A time series usually involves several components:

  • Trend - the non-repeating movement in the data, e.g. increasing stock price
  • Seasonal - repeating movement in the data, e.g. more sells before tax payment period.
  • Noise/ residual - other movements that do not belong to the above, e.g. interruptions in the market/ move-the-market news.

Image credit: Jae Duk Seo

Next question is how to forecast a time series? Predictive analysis is not a requirement from this introductory course. Our main focus is on the descriptive part. Interested readers can checkout the following models from other literatures.

  • AR
  • MA
  • ARMA
  • ARIMA

Checkout this tutorial for an implementation of ARIMA using pyramid-arima (on pypi) and statsmodels.

This tutorial has a more detailed explanation of AR and MA and its decompositions.

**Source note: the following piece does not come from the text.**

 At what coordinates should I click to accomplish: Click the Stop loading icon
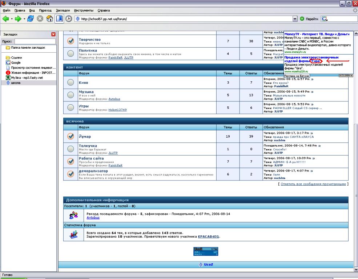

Note that the above models are highly simplified presentation of the reality. It works resonably with one-way market like sales forecast, where vendor and consumer have clear roles. It does not work well in stock market price prediction, because the market participants play the counterpart of each other and their predictions affect their behaviour which further affect the market status.

References

  • timestamp usually come in unit of milliseconds (1/1000) of a second. An example to parse this timestamp format into datetime format.
  • Past notes of datetime from spring 2018.
  • Brockwell, Peter J., and Richard A. Davis. Introduction to Time Series and Forecasting. 2nd ed. Springer Texts in Statistics. New York: Springer, 2002.